How to implement effective way of set_intersection for duplicate values | Sololearn: Learn to code for FREE!


How to implement effective way of set_intersection for duplicate values

Hi All I tried to implement the better way of finding set_intersection for non sorted unique elements of the input... I am stuck at how can I make it work for duplicate values as well.. please throw some light on how to achieve the same ? More details is present as code comment for below code:

7/23/2020 4:59:00 AM

Ketan Lalcheta

5 Answers

New Answer


Oh! Like, a multiset intersection or so. Hmm, how about this: keep a `std::unordered_map<T, std::tuple<int, int>>` where all the keys are your vector elements and the values are tuples, where the first element is the number of occurrences in list `a` and the second element is the number of occurrences in list `b`. You can build that map in O(n). Then, filter list `b`. Foreach `x` in `b`: Look `x` up in the map. Are both elements in the tuple > 0? If no, throw `x` away. If yes, keep `x` and decrement both elements in the tuple by 1. Should be O(n)!

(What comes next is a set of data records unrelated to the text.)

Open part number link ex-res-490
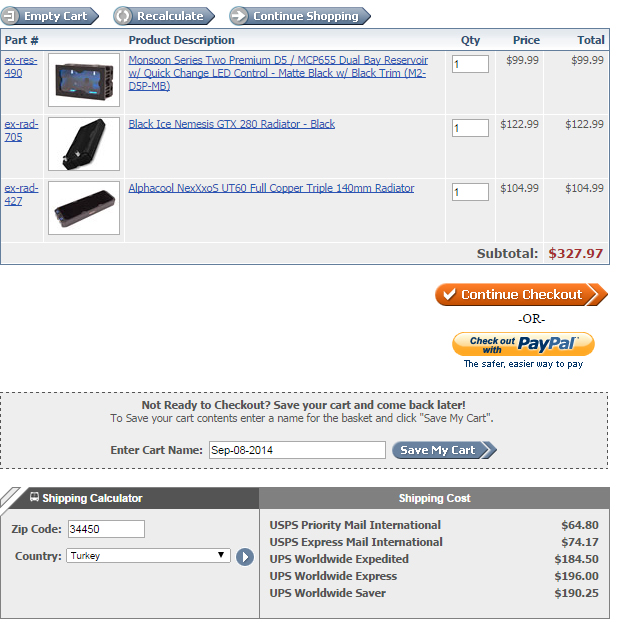Screen dimensions: 618x636 tap(21, 67)
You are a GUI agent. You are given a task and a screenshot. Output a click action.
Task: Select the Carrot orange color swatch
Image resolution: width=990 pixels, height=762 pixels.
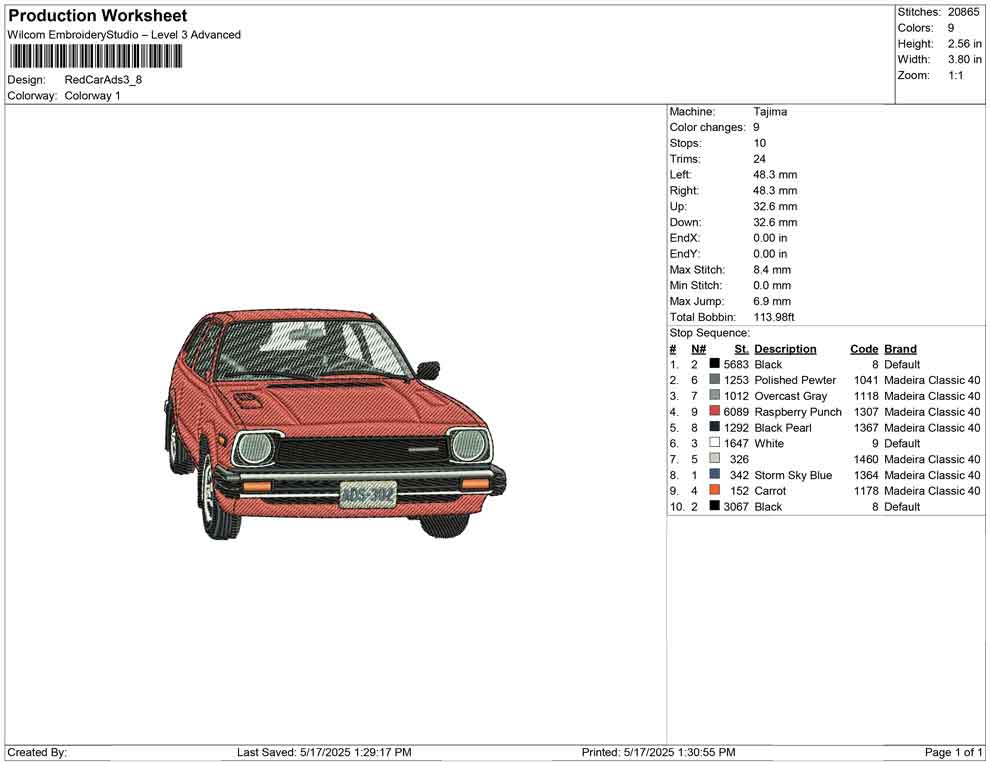(x=714, y=491)
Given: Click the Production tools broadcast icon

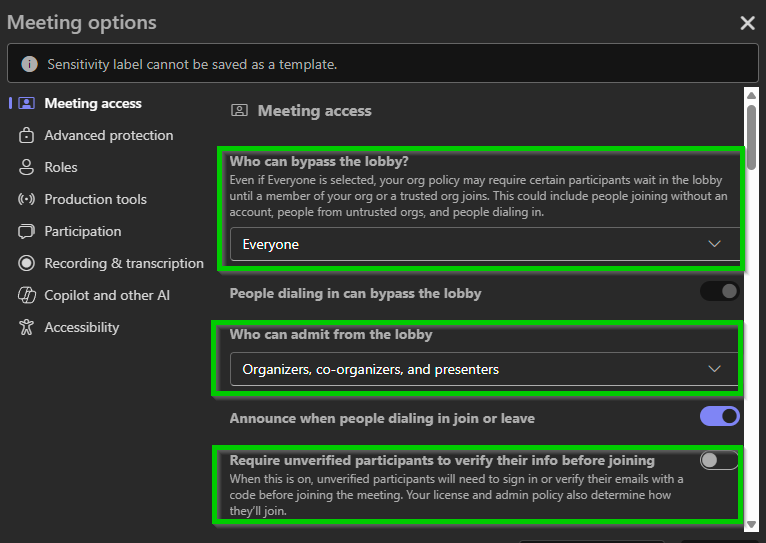Looking at the screenshot, I should pyautogui.click(x=26, y=199).
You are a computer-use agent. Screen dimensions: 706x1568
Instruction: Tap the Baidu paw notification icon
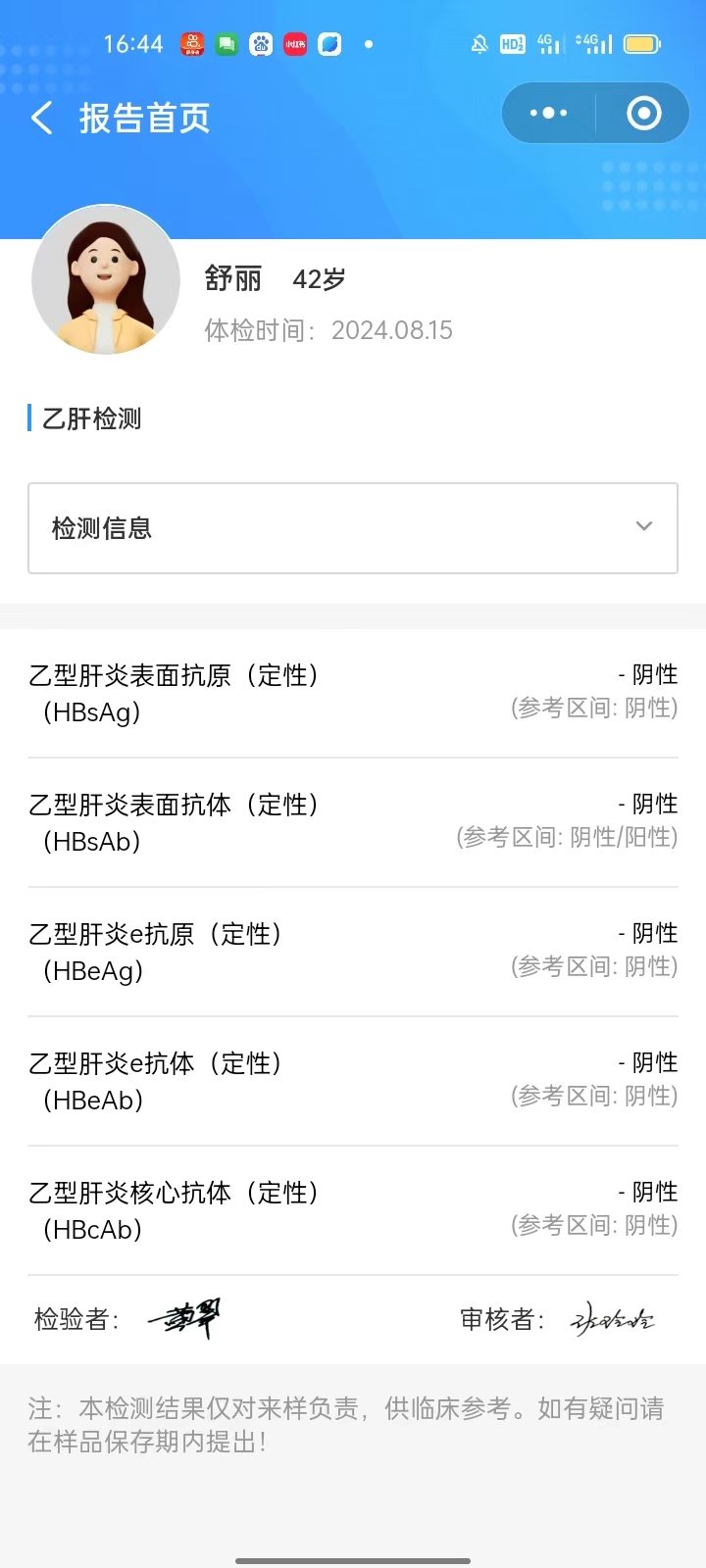point(261,44)
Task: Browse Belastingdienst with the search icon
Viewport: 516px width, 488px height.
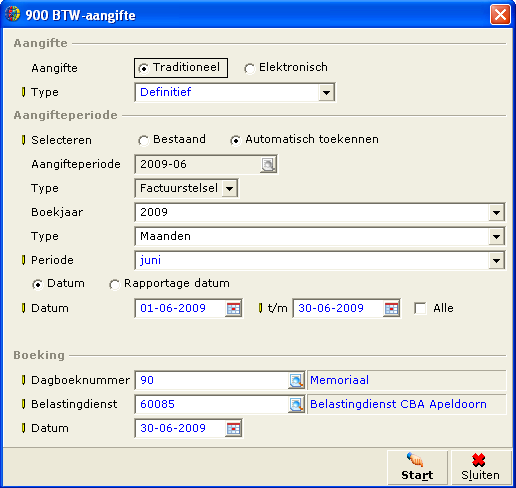Action: pyautogui.click(x=296, y=404)
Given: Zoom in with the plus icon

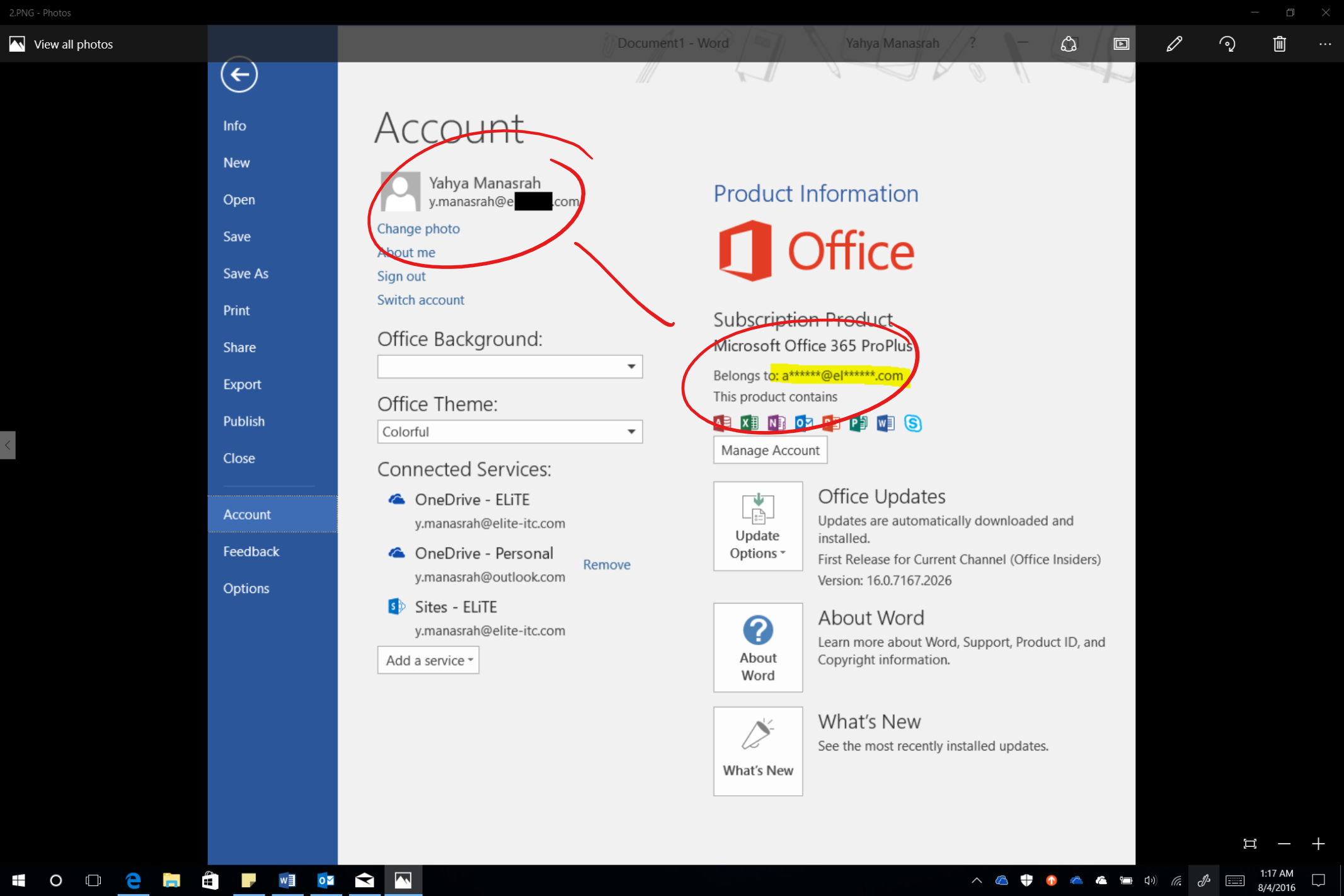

After you intersect you could filter your vector by running through it once and putting each element into a new set. Unless the element is already present, then you found a duplicate. You can even do that in the same single loop. Also I don't believe that's really O(n). It's O(n) with a big asterisk, as inserting into a set is only O(1) in the average case, with O(n) in the worst case so you have O(n²) worst case performance. Also the sort-and-remove algorithm is so simple that it probably works better for average sized arrays anyway. I guess you'd have to test it.


Schindlabua true that algorithm function are almost most of the time great compared to the custom developed... however , that set_intersection misplace output sequence input need to be sorted before passing to function..... So yes , it's always almost a better choice to use already available untill we are not sure about fully custom developed. I am sorry but I could not understand your first para... So , request you to elaborate on how to achieve custom developed algorithm for the finding of common elements when we have duplicates in the input... I feel I have mis articulated the problem... Let me try with example: input a = {10,2,3,5,10,5,6,9} input b = {5,5,9,7,10}should have answer as {5,5,9,10} for common elements and many thanks for your help 👍


Thinking about it you only need to count how many `a`s there are. So scratch the tuple and make it a unordered_map<T, int>! That's almost what you are already doing in your first example anyway.


Perfect 👍 thanks Schindlabua